D. – Il leader radicale sciita al-Sadr ha dato ordine ai suoi miliziani di cessare gli attacchi contro le truppe spagnole, dopo che ieri il neo-premier di Madrid, ne ha annunciato, a sorpresa, l’immediato ritiro. Ma quale significato può assumere questa dichiarazione di al-Sadr?

R. – Credo che i vari gruppi del mondo arabo musulmano tentino di fare una loro politica europea. Noi dobbiamo essere molto cauti nelle dichiarazioni. Non dimentichiamo che noi italiani abbiamo tre persone prigioniere di un gruppo, probabilmente sunnita. Quindi, credo ci voglia un grande silenzio, una grande prudenza. Mi sembra che però ormai i gruppi islamici, i gruppi arabi abbiano imparato bene a giocare con i media…

La linea di Zapatero

D. – Durante la campagna elettorale e dopo la vittoria alle elezioni politiche del 14 marzo, Zapatero aveva affermato che la permanenza dei militari spagnoli in Iraq sarebbe stata legata al passaggio nelle mani dell’Onu della supervisione della situazione nel Paese arabo. Ma secondo il leader spagnolo appare molto difficile l’adozione di una risoluzione delle Nazioni Unite per questa data…

R. – Io non vedo che si stia lavorando molto. Qui c’è tutto un problema di responsabilità dell’Unione Europea, delle Nazioni Unite, dei Paesi arabi e dei Paesi musulmani.

Unione Europea e Iraq

D. – Le posizioni dell’Unione Europea sull’Iraq sembrano caratterizzate dalla frammentazione. E’ possibile ricomporre queste divisioni?

R. – Penso che sia doveroso, perché da un lato ci troviamo con la posizione inglese, con la posizione italiana, con la posizione franco-tedesca, a cui si va ad aggiungere la Spagna, poi c’è la Polonia e qualche Paese dell’est. Credo che andare avanti così, in ordine sparso, sia un errore e che non si fa né un buon servizio alla pace, né un buon servizio agli Stati Uniti.

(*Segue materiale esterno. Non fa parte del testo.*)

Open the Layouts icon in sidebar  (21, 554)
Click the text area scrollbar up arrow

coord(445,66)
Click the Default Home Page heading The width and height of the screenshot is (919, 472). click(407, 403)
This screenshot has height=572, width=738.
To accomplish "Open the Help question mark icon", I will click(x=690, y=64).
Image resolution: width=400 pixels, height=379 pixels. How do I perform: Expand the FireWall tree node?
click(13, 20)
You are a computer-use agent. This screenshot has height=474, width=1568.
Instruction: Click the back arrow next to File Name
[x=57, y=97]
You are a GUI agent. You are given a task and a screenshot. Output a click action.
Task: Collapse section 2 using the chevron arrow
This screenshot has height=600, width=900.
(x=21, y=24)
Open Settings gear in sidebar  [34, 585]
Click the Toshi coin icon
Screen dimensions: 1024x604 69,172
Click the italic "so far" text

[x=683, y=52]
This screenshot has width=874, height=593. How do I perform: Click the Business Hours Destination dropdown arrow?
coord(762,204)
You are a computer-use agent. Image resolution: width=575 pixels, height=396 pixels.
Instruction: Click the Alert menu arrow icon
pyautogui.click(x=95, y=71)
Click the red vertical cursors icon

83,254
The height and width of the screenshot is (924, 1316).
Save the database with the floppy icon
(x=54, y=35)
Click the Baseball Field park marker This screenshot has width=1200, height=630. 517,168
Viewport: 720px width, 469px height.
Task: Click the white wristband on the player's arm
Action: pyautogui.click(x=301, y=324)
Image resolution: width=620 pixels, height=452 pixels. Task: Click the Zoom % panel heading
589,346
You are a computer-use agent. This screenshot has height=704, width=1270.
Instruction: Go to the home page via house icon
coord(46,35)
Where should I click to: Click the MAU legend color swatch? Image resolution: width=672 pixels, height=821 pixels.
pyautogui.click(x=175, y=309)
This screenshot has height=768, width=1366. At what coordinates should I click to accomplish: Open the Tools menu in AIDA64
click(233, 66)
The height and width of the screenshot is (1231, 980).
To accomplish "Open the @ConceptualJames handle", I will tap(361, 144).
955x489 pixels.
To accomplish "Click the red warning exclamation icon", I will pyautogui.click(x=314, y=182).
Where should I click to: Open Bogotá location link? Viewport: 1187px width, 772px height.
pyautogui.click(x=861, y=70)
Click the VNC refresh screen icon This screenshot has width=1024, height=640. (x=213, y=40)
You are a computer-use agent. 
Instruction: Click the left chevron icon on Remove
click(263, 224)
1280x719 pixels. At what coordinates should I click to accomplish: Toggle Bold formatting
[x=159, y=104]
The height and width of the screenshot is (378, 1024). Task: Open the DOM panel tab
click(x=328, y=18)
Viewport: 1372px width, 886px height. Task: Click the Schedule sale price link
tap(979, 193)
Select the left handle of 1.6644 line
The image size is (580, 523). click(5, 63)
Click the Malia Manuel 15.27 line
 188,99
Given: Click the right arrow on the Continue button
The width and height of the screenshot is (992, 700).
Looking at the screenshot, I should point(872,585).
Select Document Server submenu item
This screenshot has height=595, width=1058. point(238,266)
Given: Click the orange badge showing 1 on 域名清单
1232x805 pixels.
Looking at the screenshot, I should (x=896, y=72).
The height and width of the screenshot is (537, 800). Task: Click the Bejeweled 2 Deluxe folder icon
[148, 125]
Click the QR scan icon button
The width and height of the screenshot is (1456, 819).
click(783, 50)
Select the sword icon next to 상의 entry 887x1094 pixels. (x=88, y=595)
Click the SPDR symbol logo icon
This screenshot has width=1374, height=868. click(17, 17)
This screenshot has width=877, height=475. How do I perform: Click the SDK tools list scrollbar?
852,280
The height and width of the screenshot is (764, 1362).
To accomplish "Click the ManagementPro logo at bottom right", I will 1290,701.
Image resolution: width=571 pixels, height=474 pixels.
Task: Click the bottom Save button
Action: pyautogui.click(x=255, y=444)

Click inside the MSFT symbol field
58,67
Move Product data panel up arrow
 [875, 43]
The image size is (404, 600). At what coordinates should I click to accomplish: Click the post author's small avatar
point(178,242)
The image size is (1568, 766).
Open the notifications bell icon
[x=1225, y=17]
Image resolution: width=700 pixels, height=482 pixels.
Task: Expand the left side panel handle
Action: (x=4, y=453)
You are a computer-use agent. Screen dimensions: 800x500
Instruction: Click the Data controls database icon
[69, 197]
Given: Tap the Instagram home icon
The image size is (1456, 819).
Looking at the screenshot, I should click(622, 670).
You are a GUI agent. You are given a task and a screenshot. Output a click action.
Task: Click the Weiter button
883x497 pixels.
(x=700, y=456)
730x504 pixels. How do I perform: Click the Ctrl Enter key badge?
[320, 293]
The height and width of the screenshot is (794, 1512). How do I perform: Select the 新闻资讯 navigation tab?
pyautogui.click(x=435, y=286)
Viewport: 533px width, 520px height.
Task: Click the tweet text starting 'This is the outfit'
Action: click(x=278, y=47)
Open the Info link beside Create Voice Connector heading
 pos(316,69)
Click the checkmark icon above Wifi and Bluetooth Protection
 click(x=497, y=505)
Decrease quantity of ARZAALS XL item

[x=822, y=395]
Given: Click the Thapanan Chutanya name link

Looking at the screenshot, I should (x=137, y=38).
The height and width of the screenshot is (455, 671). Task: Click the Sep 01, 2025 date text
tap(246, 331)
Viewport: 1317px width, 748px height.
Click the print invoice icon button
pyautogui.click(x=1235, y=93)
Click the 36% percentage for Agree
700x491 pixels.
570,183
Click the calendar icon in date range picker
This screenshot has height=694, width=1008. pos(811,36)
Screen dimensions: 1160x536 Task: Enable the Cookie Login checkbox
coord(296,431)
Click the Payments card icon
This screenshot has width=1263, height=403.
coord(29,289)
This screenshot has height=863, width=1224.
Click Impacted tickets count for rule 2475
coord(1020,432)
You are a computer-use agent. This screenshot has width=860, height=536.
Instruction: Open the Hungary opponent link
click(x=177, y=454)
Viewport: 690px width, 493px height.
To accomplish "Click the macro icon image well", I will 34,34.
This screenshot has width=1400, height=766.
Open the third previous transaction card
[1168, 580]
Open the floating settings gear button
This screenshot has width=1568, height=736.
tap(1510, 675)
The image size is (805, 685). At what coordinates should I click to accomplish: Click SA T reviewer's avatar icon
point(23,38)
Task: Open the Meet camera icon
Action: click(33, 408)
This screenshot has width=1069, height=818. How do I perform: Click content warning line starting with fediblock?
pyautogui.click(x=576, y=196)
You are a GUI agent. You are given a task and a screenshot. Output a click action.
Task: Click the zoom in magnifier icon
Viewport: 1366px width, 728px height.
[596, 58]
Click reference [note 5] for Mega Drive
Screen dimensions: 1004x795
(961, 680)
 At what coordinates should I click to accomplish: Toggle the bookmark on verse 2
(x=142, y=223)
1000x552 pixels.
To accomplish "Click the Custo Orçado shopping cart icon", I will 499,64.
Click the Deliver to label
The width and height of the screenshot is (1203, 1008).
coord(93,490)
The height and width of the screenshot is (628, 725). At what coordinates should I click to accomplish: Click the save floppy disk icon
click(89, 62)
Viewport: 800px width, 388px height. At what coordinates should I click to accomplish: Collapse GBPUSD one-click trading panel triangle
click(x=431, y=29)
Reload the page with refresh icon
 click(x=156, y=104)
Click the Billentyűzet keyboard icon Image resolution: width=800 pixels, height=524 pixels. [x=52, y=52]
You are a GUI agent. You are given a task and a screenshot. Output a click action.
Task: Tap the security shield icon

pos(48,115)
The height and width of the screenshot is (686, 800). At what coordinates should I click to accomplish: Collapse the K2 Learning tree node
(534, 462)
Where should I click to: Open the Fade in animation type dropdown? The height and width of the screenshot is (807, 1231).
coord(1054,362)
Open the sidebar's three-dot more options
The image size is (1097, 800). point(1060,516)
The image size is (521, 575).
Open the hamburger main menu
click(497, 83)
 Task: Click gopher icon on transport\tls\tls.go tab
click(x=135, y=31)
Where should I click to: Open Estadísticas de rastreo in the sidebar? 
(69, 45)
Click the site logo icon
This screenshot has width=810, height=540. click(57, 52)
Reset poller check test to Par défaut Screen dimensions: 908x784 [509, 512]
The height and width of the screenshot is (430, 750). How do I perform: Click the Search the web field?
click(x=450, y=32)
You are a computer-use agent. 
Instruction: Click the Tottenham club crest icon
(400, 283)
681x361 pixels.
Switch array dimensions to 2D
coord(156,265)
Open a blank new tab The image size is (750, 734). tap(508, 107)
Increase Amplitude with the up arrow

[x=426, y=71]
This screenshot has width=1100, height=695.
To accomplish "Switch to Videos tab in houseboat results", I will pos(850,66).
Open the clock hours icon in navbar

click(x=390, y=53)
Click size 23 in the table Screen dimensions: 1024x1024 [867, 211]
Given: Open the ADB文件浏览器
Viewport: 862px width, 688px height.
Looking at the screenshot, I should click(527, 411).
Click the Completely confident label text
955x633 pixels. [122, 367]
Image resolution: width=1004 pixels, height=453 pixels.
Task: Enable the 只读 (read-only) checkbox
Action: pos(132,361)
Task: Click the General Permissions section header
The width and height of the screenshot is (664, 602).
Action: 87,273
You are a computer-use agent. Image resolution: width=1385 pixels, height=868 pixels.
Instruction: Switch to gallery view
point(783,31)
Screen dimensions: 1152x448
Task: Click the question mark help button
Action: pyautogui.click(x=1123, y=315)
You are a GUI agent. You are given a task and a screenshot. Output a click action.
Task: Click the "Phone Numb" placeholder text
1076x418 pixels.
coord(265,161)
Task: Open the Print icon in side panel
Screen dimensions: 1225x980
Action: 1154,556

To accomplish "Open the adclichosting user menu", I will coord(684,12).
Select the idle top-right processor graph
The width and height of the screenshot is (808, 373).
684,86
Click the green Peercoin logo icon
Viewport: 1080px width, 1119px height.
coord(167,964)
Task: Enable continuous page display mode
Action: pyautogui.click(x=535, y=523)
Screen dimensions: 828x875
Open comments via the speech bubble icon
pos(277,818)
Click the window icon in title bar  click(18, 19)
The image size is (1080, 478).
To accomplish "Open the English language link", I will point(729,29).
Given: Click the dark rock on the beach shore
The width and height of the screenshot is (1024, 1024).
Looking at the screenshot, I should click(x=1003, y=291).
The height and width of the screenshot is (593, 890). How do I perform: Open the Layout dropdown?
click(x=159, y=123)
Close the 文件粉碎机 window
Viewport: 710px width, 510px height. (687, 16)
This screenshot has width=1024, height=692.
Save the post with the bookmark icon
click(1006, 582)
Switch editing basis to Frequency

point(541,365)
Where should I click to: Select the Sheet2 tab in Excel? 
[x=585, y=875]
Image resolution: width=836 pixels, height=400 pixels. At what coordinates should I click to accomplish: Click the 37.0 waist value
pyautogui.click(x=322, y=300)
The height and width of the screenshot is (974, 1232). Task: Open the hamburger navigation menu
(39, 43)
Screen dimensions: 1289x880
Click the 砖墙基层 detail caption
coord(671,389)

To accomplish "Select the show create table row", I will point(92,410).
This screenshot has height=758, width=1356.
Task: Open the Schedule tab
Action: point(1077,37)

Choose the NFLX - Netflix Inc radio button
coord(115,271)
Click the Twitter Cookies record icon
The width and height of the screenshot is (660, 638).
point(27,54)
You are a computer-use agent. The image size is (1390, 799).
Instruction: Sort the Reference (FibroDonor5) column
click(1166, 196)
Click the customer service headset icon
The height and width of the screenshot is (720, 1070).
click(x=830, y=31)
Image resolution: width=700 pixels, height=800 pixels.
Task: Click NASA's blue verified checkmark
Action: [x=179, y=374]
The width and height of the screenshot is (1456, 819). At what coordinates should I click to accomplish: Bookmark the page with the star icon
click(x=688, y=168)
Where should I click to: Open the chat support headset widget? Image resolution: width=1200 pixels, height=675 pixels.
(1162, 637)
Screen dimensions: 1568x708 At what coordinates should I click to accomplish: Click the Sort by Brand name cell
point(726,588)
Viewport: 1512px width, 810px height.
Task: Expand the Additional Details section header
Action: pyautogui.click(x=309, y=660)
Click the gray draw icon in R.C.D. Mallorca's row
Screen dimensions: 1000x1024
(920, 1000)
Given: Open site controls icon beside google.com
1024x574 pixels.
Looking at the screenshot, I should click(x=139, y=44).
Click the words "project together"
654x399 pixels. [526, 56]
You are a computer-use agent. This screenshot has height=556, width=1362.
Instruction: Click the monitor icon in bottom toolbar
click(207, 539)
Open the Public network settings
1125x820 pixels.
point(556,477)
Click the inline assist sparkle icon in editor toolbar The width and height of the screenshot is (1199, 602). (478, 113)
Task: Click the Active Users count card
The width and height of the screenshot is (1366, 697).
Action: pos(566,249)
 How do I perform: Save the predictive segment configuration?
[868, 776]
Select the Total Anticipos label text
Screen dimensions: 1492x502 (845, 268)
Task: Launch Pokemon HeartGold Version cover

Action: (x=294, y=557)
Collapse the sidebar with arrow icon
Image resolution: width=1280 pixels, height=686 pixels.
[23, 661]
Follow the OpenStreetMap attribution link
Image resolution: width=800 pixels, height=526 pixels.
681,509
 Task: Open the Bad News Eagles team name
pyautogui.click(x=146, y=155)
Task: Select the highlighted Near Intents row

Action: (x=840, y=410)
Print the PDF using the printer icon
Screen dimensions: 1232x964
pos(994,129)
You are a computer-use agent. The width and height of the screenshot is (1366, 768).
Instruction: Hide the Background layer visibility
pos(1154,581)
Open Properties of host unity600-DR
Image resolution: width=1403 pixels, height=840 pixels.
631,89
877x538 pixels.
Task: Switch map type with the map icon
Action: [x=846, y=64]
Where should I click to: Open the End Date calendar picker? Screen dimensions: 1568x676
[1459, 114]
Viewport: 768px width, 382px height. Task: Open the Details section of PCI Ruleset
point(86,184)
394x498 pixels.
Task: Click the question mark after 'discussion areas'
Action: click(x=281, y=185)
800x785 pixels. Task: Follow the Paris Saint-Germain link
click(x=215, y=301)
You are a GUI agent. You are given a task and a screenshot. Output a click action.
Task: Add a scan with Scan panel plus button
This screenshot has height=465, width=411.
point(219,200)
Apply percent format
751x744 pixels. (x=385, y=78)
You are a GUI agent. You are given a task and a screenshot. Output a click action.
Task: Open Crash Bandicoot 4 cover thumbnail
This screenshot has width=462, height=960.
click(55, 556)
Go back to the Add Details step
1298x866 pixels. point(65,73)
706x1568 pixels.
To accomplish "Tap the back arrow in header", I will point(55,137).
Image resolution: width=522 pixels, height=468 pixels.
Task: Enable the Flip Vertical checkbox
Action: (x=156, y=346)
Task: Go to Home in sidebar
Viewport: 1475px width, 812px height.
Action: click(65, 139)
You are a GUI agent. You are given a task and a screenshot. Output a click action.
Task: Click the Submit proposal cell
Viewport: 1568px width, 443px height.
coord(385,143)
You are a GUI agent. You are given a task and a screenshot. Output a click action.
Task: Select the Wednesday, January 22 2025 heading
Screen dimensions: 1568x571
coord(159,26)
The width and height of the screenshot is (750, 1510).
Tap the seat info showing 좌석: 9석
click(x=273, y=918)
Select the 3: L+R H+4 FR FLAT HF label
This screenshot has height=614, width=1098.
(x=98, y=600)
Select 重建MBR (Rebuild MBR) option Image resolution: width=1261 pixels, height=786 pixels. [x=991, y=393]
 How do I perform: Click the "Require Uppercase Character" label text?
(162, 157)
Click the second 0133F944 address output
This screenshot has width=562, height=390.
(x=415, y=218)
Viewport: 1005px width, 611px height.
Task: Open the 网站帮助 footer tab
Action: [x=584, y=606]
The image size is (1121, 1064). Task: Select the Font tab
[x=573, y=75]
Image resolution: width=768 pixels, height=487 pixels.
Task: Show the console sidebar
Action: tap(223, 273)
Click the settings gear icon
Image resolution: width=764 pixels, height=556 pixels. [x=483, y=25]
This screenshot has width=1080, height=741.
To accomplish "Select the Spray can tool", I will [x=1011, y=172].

Febbrile lavoro, intanto, per la politica, la diplomazia e l’intelligence italiane per sbloccare positivamente la vicenda dei tre ostaggi in mano ai guerriglieri iracheni. A Baghdad si deve registrare l’incontro, ieri, tra l’ambasciatore italiano De Martino e Abdel Salaam Kubaisi, autorevole membro del Consiglio degli Ulema sunniti, che nei giorni scorsi hanno contribuito al rilascio di una ventina di occidentali. A Roma il premier Berlusconi ha avuto colloqui telefonici con l’inglese Blair, che vedrà a Londra il prossimo 27 aprile, e con lo spagnolo Zapatero. Sempre ieri, Berlusconi ha inoltre incontrato a Palazzo Chigi il ministro degli Esteri iraniano Kharrazi, al quale ha auspicato che Teheran prosegua il ruolo positivo nel processo di stabilizzazione in Iraq e Medio Oriente.